* [Activity]
Please return the lines below verbatim, beginning at the one that has "Tour (24, 1998)" and stopping after the one that has "Hurghada, (51, 2371)", and add no other lines.

* [Input]
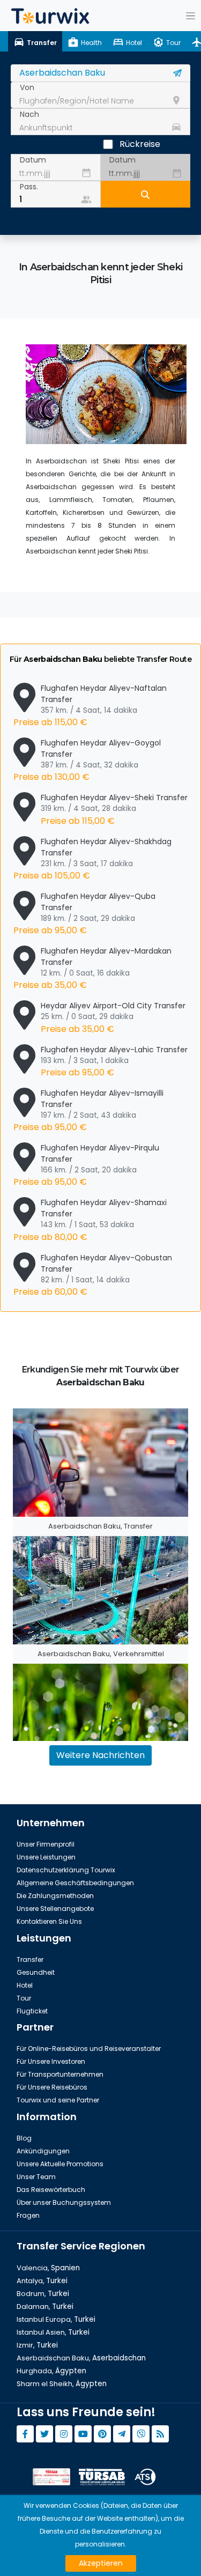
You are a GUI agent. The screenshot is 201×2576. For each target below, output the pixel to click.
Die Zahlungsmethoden (55, 1895)
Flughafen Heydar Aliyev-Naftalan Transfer (90, 705)
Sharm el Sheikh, (62, 2384)
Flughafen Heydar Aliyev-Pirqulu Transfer (86, 1165)
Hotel (25, 1985)
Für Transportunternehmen (60, 2074)
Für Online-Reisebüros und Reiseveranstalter (89, 2048)
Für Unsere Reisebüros (52, 2087)
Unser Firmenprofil (46, 1844)
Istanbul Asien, (53, 2332)
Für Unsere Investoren (51, 2061)
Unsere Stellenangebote (55, 1908)
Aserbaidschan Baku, (81, 2358)
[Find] (146, 194)
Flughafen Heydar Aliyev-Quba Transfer (84, 913)
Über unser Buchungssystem (64, 2202)
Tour (24, 1998)
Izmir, (37, 2345)
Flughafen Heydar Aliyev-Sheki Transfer (114, 809)
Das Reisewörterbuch (51, 2189)
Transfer (30, 1959)
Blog (24, 2138)
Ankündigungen (43, 2151)
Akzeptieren (101, 2563)
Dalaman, (45, 2306)
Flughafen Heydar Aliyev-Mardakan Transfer (92, 968)
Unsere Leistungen (46, 1857)
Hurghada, (51, 2371)
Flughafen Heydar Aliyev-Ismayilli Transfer (88, 1110)
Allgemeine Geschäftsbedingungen (75, 1882)
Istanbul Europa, (56, 2319)
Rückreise (140, 144)
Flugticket (32, 2011)
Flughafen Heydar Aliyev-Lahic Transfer (114, 1061)
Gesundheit (36, 1972)
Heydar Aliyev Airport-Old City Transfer (113, 1017)
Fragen (28, 2215)
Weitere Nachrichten (100, 1755)
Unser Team (36, 2176)
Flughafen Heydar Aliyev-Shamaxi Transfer (90, 1220)
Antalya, (42, 2281)
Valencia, (48, 2268)
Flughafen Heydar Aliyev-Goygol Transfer (87, 760)
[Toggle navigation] (190, 15)
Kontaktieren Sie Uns (49, 1921)
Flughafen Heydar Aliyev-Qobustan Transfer (92, 1275)
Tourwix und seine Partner (58, 2100)
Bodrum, (43, 2294)
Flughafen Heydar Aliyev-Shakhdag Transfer (92, 859)
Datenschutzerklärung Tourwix (66, 1869)
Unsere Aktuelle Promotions (60, 2163)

* [Exercise answer]
Tour (24, 1998)
Izmir, (37, 2345)
Flughafen Heydar Aliyev-Sheki Transfer (114, 809)
Das Reisewörterbuch (51, 2189)
Transfer (30, 1959)
Blog (24, 2138)
Ankündigungen (43, 2151)
Akzeptieren (101, 2563)
Dalaman, (45, 2306)
Flughafen Heydar Aliyev-Mardakan Transfer (92, 968)
Unsere Leistungen (46, 1857)
Hurghada, (51, 2371)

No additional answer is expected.